Stored items:
========

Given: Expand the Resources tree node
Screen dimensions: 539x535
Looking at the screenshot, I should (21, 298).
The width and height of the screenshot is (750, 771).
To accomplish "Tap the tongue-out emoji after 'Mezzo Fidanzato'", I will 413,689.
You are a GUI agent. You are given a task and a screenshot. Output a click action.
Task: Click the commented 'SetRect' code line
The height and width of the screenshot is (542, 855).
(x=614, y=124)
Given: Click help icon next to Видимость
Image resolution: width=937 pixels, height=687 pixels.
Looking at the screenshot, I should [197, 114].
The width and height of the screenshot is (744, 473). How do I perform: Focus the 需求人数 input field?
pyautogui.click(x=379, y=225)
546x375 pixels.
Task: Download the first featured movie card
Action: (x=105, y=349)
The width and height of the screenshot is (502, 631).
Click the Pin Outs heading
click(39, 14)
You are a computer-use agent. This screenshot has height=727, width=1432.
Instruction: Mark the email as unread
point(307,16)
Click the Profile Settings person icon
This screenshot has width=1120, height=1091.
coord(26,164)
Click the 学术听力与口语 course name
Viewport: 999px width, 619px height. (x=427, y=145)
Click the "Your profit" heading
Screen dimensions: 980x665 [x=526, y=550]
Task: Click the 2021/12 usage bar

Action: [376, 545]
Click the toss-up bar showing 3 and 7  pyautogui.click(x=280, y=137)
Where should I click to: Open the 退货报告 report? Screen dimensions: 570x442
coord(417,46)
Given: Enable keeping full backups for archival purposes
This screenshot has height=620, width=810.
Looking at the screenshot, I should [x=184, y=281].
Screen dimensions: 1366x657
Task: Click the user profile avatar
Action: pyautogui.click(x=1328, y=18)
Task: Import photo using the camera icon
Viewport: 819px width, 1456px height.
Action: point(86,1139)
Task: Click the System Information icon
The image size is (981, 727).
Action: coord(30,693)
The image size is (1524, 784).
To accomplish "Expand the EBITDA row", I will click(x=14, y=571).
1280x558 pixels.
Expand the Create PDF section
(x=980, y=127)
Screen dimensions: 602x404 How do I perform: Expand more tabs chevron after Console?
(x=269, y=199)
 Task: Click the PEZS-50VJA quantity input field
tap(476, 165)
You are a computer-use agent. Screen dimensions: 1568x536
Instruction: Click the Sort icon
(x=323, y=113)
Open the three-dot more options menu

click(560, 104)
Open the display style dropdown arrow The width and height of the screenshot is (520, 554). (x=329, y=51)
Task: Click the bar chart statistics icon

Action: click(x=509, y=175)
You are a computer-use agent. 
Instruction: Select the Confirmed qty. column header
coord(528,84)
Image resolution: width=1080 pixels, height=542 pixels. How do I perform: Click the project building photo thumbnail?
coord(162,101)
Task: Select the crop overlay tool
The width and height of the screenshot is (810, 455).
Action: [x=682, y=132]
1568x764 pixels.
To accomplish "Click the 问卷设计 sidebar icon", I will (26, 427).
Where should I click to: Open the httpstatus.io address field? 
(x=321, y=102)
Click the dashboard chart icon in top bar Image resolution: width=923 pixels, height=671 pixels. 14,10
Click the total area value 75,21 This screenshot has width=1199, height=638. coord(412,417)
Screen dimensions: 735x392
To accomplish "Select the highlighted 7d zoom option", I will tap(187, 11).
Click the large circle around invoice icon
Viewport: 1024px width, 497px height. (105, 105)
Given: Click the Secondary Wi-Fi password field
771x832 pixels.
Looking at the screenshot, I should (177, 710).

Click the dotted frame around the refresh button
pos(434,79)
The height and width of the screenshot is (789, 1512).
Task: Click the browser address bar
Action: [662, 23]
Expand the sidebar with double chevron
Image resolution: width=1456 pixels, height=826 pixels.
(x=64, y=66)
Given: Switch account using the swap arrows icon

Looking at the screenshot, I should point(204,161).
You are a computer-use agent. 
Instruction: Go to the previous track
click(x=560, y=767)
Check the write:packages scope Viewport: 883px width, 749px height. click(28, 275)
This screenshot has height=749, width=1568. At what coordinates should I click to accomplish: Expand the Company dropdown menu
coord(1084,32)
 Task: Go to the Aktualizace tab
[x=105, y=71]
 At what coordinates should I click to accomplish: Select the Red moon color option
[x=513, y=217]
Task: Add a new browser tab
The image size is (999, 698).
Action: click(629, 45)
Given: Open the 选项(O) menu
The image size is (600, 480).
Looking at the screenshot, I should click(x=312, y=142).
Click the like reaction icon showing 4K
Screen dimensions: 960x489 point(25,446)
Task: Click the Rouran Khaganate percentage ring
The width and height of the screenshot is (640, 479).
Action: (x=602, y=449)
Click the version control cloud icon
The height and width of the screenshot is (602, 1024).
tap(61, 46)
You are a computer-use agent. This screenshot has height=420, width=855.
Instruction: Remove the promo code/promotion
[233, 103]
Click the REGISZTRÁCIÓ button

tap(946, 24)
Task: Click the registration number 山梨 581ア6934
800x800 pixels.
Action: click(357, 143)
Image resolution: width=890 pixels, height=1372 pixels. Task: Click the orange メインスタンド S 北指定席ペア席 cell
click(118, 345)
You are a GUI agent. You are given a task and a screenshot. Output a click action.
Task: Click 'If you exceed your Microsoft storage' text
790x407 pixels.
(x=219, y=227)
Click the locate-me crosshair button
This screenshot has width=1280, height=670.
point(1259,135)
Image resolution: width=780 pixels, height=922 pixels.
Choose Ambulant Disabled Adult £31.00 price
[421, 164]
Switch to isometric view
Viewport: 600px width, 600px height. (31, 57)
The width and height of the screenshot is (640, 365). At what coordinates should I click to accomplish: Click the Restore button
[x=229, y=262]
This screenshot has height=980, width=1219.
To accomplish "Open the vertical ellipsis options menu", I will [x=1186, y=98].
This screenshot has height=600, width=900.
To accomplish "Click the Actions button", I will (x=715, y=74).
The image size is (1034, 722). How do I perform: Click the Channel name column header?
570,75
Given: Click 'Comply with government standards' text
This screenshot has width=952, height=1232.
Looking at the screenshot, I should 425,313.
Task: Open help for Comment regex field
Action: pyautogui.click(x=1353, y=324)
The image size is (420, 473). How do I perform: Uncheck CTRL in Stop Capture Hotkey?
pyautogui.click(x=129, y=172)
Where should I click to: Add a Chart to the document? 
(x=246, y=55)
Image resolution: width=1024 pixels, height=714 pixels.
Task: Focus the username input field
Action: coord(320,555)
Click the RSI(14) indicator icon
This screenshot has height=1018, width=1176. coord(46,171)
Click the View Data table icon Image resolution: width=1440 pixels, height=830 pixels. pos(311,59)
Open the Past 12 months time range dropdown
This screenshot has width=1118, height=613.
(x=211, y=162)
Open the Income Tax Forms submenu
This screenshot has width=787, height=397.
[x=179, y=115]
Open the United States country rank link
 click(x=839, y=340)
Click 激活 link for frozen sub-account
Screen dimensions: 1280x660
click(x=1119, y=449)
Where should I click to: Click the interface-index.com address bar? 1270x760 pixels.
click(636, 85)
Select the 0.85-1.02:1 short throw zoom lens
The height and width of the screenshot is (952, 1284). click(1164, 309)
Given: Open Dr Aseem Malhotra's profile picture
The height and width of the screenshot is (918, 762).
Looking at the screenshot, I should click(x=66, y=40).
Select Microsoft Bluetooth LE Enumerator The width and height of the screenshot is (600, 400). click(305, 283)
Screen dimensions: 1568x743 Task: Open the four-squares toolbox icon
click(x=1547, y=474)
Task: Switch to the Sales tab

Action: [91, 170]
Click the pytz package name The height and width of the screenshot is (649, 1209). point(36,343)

========

WHAT THE TASK ASKS >> In the entries above, the lines between the one holding "This screenshot has height=749, width=1568." and the one holding "Task: Click the Rouran", inclusive, are to be printed exactly as written, and those alone.

ANSWER TO THE EXERCISE >>
This screenshot has height=749, width=1568. At what coordinates should I click to accomplish: Expand the Company dropdown menu
coord(1084,32)
 Task: Go to the Aktualizace tab
[x=105, y=71]
 At what coordinates should I click to accomplish: Select the Red moon color option
[x=513, y=217]
Task: Add a new browser tab
The image size is (999, 698).
Action: click(629, 45)
Given: Open the 选项(O) menu
The image size is (600, 480).
Looking at the screenshot, I should click(x=312, y=142).
Click the like reaction icon showing 4K
Screen dimensions: 960x489 point(25,446)
Task: Click the Rouran Khaganate percentage ring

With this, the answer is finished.